═════ Task material
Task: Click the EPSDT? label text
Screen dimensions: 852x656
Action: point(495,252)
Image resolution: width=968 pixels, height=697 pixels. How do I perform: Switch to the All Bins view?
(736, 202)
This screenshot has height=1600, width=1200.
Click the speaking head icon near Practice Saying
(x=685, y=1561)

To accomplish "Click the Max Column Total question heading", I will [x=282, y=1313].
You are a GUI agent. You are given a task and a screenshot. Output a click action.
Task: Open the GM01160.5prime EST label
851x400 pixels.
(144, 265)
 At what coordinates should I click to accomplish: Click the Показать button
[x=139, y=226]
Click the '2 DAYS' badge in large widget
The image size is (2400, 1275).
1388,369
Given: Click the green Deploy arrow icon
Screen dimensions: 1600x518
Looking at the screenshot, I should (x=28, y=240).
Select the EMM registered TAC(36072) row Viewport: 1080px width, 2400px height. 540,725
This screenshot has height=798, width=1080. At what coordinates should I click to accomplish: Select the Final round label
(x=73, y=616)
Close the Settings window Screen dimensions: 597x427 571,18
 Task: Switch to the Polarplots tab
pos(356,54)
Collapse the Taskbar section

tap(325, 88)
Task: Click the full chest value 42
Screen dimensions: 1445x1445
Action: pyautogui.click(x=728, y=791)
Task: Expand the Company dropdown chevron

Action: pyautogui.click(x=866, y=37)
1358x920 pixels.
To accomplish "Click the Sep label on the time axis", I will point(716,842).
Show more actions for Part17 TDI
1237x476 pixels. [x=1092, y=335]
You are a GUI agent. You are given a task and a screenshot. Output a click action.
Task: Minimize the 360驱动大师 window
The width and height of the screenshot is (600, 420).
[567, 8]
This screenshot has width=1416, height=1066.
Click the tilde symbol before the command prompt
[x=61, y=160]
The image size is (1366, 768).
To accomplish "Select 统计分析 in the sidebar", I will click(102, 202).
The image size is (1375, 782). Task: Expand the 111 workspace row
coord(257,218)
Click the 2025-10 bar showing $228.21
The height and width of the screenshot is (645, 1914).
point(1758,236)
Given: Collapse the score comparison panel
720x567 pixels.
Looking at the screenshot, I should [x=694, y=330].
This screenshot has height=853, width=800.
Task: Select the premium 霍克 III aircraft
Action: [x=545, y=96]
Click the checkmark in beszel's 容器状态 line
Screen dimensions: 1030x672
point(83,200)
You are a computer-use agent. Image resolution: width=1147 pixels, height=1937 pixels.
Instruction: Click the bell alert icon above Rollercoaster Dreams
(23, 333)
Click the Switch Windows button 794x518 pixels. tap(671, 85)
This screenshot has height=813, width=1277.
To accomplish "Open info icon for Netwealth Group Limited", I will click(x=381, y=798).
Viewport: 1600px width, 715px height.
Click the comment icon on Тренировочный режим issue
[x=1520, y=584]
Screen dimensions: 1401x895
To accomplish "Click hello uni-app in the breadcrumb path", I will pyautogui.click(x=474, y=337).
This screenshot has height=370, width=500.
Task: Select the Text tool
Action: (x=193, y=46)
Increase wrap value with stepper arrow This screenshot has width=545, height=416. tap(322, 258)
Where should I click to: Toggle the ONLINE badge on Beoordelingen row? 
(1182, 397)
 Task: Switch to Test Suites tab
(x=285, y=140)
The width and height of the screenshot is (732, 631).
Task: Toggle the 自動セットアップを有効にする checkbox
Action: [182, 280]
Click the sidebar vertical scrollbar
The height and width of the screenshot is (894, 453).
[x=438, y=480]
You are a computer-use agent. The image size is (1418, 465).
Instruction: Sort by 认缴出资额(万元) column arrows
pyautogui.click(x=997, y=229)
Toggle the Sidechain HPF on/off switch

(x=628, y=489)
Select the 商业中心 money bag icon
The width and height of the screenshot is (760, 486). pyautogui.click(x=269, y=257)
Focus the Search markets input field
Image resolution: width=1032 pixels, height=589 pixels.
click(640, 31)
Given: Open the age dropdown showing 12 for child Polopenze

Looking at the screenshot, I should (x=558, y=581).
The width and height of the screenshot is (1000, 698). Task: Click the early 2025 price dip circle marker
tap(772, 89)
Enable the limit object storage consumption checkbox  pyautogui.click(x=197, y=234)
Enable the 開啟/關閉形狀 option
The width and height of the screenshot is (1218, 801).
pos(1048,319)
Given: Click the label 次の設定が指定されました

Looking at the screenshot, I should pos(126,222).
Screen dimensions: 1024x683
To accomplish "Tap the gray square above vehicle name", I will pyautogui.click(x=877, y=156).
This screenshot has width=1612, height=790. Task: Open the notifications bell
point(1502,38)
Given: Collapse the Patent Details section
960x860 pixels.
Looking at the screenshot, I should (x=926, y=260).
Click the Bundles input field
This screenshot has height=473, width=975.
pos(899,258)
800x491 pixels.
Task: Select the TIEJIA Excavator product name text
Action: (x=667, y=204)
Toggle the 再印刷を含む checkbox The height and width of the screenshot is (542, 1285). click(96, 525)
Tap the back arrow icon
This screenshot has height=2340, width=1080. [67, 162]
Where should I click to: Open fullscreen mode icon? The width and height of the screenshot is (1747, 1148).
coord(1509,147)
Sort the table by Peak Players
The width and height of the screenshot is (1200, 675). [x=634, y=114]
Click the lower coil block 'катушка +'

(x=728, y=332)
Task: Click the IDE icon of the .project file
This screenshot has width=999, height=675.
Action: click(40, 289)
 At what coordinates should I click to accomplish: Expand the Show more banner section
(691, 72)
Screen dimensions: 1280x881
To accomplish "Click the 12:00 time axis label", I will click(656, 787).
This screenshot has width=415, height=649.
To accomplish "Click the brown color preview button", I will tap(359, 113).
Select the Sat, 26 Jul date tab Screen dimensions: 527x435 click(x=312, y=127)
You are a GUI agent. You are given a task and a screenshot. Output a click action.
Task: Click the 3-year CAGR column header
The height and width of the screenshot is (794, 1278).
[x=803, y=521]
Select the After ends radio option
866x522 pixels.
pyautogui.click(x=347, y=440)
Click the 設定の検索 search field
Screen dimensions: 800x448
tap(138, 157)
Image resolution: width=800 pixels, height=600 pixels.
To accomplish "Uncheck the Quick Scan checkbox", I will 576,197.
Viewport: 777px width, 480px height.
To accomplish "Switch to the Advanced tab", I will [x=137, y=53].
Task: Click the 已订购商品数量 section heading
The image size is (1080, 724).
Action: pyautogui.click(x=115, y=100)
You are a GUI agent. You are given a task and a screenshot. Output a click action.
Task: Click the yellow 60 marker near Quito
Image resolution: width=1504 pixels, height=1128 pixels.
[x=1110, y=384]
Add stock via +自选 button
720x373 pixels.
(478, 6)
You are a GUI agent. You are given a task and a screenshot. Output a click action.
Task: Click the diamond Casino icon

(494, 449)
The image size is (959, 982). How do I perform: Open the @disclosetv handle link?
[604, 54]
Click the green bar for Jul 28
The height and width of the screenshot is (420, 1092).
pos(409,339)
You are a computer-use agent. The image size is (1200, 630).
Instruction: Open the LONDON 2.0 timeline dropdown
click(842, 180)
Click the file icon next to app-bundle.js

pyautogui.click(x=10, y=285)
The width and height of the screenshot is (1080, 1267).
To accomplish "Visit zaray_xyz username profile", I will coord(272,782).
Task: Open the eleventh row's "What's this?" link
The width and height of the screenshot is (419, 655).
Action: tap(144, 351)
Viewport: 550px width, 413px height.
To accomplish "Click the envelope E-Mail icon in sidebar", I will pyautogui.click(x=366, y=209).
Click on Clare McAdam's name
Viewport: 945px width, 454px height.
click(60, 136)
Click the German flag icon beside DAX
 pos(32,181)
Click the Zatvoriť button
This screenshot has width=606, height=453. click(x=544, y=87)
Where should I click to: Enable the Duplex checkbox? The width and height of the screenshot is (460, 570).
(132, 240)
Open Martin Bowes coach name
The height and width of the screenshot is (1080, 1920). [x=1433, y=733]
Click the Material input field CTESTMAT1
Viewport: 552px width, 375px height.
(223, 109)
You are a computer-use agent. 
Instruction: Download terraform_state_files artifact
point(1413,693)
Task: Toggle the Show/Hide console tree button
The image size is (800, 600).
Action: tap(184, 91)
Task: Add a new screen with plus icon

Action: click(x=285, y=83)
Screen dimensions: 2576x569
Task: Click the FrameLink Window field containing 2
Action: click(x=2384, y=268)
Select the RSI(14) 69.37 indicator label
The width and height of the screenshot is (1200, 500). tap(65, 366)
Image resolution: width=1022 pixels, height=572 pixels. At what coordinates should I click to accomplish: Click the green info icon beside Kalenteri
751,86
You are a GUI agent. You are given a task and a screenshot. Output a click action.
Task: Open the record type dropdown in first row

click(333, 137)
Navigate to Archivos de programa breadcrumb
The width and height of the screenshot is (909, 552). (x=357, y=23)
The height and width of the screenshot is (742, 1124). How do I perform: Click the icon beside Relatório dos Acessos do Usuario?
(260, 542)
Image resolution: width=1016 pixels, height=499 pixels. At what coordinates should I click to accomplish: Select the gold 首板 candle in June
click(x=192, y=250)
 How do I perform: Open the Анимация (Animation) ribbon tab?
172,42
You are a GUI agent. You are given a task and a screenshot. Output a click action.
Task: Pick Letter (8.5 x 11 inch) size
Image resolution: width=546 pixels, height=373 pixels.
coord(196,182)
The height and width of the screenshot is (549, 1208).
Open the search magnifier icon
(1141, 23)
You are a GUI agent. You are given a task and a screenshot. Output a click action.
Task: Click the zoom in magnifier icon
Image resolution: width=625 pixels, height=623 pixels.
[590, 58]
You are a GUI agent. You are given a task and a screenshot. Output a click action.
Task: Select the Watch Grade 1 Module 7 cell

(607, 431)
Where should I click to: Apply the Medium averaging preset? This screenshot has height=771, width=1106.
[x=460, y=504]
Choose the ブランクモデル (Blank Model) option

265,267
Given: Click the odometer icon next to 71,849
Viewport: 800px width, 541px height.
══════════
Search the data above for the string "heading" and report each line that holds it.

## Exercise solution:
To accomplish "Click the Max Column Total question heading", I will [x=282, y=1313].
Task: Click the 已订购商品数量 section heading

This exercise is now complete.